▶ **Aim of the exercise**: Repeat the data that follows in full. Do not include the pictures.
### Given entries ###
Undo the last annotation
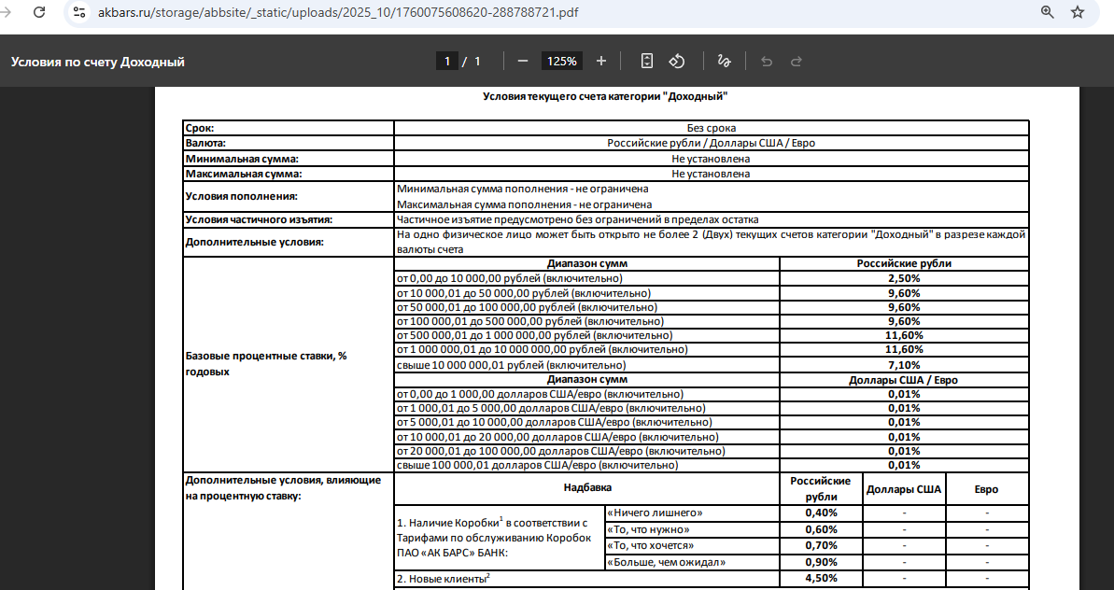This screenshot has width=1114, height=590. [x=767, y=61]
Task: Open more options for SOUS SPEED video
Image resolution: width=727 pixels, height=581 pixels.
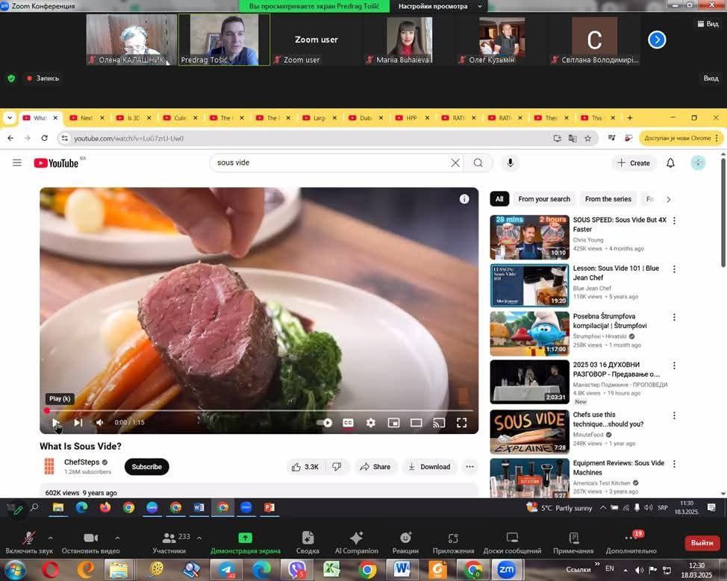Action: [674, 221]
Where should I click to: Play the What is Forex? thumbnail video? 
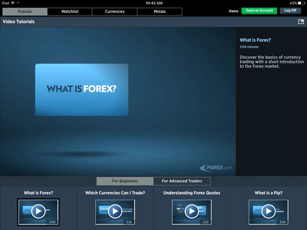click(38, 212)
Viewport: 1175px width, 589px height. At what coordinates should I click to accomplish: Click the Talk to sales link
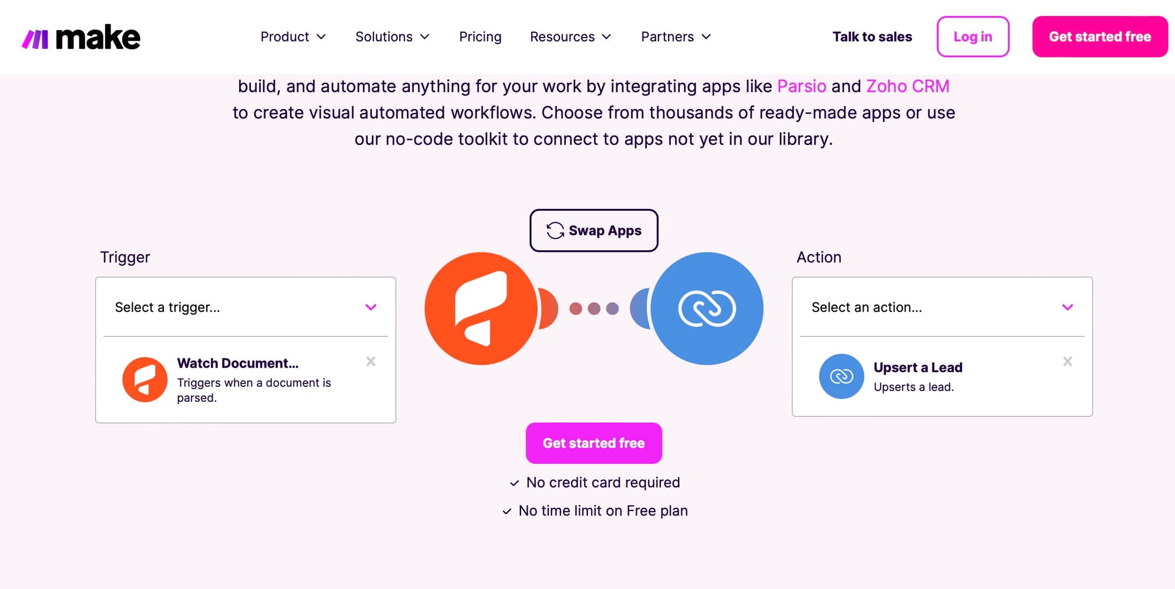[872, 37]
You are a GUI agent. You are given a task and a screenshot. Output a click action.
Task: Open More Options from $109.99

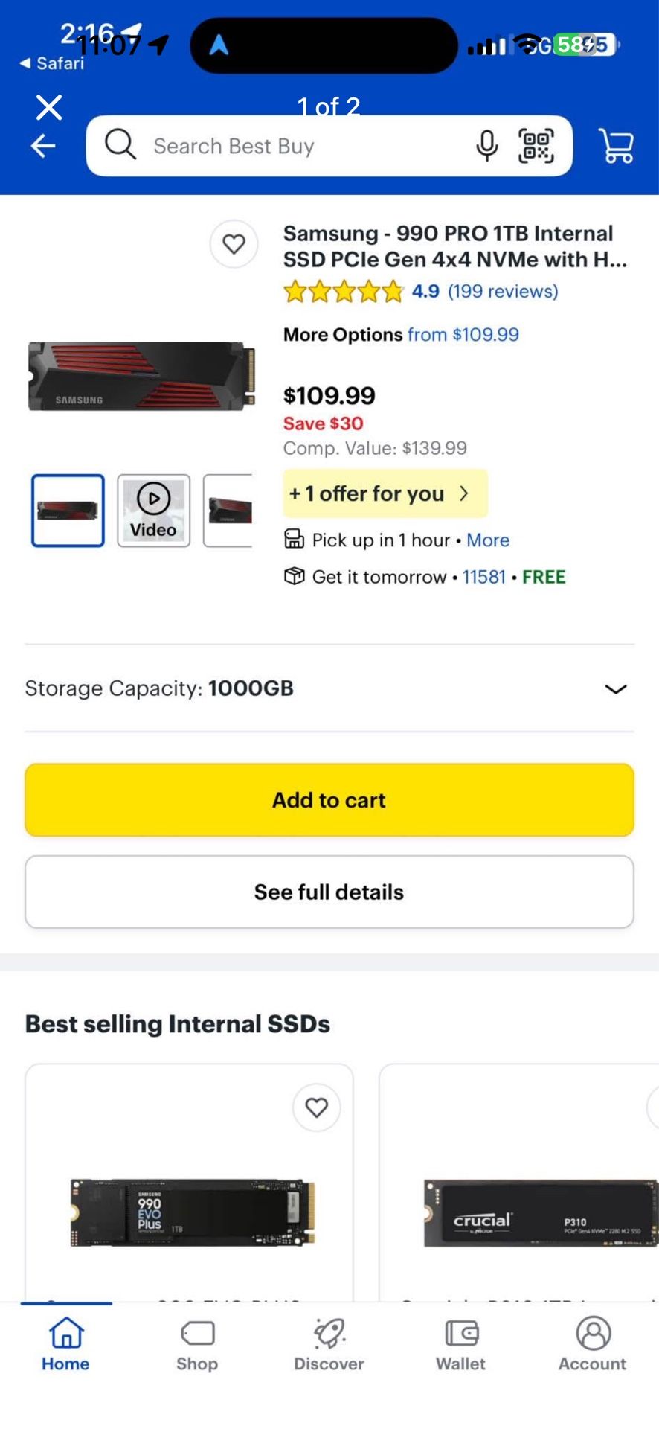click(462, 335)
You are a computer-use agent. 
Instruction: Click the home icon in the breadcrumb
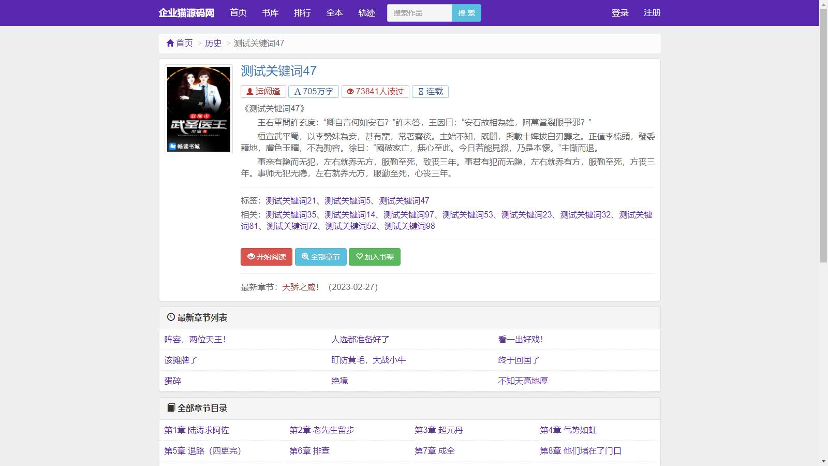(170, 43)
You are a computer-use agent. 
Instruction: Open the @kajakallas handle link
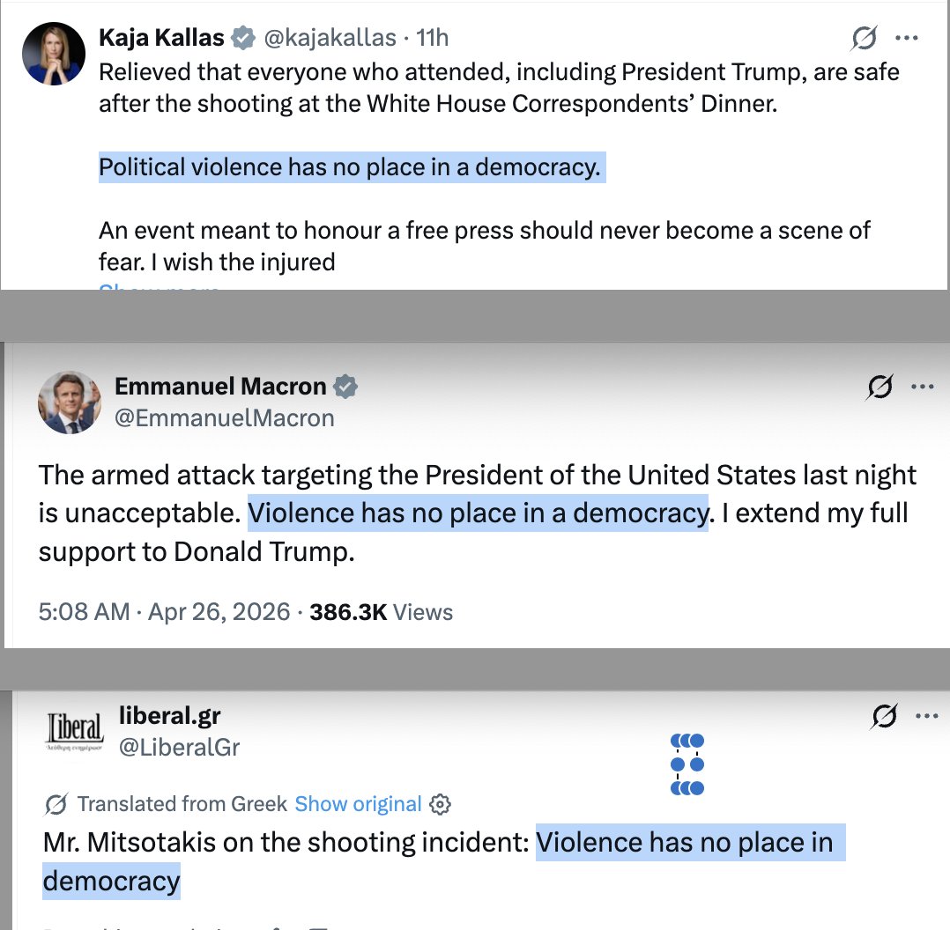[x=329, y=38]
###
▶ **Task answer**:
Undo the last annotation
This screenshot has width=1114, height=590. [x=767, y=61]
Task: Open more options for SOUS SPEED video
Image resolution: width=727 pixels, height=581 pixels.
Action: [674, 221]
Where should I click to: Play the What is Forex? thumbnail video? 
click(38, 212)
Viewport: 1175px width, 589px height. At what coordinates should I click to accomplish: Click the Talk to sales link
[872, 37]
You are a GUI agent. You are given a task and a screenshot. Output a click action.
Task: Open More Options from $109.99

click(462, 335)
You are a computer-use agent. 
Instruction: Click the home icon in the breadcrumb
(170, 43)
You are a computer-use agent. 
Instruction: Open the @kajakallas handle link
[x=329, y=38]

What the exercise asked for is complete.